All lines from the opening of the data to the line containing "CAR FINDER (1505, 148)" must be returned unchanged, and only those lines.

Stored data
========

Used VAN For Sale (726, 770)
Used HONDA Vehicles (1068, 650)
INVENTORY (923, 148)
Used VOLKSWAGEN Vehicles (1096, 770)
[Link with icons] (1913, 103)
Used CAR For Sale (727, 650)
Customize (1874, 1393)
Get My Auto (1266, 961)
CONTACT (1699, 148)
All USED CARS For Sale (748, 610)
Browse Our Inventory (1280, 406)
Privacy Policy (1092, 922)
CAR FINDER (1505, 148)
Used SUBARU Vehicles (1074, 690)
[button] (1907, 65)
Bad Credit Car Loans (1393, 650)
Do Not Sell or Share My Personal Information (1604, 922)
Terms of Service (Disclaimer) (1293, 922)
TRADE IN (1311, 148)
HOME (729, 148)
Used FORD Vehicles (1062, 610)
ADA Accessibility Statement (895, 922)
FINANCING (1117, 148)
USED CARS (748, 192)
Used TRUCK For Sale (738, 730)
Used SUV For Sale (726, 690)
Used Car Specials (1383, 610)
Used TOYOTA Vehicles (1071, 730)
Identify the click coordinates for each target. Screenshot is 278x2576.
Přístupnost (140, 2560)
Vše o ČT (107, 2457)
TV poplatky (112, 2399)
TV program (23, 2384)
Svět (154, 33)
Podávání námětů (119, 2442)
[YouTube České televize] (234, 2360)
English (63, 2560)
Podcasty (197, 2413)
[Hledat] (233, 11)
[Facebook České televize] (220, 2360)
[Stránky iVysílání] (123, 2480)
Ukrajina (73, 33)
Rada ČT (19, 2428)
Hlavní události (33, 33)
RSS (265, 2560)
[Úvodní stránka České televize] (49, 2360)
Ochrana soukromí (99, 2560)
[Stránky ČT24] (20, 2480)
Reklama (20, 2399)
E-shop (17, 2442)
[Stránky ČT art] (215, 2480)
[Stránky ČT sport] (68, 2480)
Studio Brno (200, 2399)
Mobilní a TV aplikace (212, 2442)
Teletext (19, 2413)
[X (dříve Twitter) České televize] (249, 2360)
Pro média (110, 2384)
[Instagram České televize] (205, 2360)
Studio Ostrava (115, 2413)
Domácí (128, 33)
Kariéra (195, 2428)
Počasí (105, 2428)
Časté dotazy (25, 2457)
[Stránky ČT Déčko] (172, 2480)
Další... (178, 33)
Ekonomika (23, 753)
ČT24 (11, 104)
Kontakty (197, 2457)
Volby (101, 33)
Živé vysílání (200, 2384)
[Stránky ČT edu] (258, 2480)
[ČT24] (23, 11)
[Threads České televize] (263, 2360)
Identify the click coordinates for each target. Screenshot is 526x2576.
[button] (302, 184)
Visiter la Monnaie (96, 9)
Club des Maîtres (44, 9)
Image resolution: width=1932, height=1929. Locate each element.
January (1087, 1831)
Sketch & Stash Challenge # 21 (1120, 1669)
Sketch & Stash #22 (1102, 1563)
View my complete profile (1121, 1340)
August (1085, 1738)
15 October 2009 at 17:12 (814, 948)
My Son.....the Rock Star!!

========

▶ _Task answer_
Used VAN For Sale (726, 770)
Used HONDA Vehicles (1068, 650)
INVENTORY (923, 148)
Used VOLKSWAGEN Vehicles (1096, 770)
[Link with icons] (1913, 103)
Used CAR For Sale (727, 650)
Customize (1874, 1393)
Get My Auto (1266, 961)
CONTACT (1699, 148)
All USED CARS For Sale (748, 610)
Browse Our Inventory (1280, 406)
Privacy Policy (1092, 922)
CAR FINDER (1505, 148)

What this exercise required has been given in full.